Read more: My transition to college as a deaf student
When I started my doctorate program last year, my accessibility needs in an educational setting changed. I started out at a large school where there were 40 people in my classes – the largest size I’ve experienced. Many of the classrooms were set up in an auditorium-style fashion with tiered seats. They were also quite a distance from the speaker, even if I was in the front row. The first day I realized something needed to change because I could hardly hear anything. The listening fatigue was all too real.
I requested CART, a service that was completely new to me. I discovered how immensely helpful it is. Now, no matter how small the class or the setup, I still use a captioner. It’s a huge relief to be able to not strain so much to hear, and have a backup for what I occasionally miss.
Unfortunately, the school where I first began my doctorate studies ended up not being able to provide the accommodations I needed to succeed. I transferred to a new school and program. Although I haven’t officially started there yet, I’ve been blown away by the accessibility. When I visited campus recently, I was excited to find out that my classes will be held in a conference room with seats around a circular table facing each other. I’ve already been surrounded by people who haven’t been afraid to ask what I need. It’s a breath of fresh air after having minimal access for the past year. While that wasn’t the only reason for my decision to transfer, as I also wanted to go after a certain specialization, I learned that it’s ok to advocate for my needs and change things up if necessary.
No matter what your role, everyone can gain from understanding accessibility in education. If you’re hearing and work in an educational setting, never be afraid to ask deaf and hard of hearing individuals what they need. It shows a willingness to adapt, be accessible, and makes these transitions a lot easier for us! If you’re a deaf or hard of hearing person, don’t be afraid to speak up, seek out the disability office at your school for support, and let others know how they can best help!

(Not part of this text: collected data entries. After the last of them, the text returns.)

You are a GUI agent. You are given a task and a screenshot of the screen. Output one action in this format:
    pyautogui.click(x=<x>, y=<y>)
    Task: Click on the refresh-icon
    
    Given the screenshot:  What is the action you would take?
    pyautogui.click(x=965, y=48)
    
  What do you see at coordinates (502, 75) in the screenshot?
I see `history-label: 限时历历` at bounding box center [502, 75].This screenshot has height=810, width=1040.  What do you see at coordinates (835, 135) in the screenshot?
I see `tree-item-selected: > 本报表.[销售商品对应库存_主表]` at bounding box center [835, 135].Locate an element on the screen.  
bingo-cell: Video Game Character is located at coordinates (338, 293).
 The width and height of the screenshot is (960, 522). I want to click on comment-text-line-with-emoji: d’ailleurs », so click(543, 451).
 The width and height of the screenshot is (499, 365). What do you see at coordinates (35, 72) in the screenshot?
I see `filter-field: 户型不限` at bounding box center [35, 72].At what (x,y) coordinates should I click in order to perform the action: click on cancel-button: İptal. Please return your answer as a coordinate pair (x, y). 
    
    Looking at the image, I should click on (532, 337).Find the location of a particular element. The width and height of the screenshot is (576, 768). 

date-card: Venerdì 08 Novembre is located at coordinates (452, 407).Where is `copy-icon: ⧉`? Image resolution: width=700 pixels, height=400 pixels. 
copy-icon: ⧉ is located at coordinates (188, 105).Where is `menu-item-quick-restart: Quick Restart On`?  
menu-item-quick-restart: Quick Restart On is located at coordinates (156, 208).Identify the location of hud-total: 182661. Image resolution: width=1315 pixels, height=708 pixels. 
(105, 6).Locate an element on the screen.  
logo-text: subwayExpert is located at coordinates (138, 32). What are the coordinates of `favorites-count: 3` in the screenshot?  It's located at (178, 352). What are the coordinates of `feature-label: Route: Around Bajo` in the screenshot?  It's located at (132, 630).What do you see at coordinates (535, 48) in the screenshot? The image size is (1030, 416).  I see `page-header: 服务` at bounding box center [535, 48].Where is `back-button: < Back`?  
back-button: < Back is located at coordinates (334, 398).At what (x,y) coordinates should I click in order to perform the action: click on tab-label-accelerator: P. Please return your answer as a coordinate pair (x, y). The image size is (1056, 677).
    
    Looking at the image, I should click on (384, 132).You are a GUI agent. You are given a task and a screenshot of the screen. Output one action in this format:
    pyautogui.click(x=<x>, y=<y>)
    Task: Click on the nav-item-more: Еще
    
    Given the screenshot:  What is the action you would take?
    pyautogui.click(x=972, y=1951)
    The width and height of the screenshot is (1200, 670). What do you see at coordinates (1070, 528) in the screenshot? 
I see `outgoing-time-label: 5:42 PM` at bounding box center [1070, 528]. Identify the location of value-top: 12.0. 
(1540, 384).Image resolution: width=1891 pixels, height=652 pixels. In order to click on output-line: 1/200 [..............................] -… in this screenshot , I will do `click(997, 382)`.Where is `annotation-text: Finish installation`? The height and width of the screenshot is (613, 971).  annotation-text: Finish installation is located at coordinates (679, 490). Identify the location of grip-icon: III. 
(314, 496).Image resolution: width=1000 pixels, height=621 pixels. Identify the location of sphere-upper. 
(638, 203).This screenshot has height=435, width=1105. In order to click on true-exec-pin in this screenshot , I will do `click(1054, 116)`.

If you’re not sure where to turn for access, you’re not alone! My amazing audiologist has been one of the biggest guiding forces throughout my entire college experience. If you have an audiologist, express your concerns with them. They know your specific hearing loss and will likely be able to guide you through the different types of accommodations that can help.
Deaf and hard of hearing individuals are more than capable of thriving in educational settings. There’s nothing we cannot do, as long as we have equal opportunities to do so!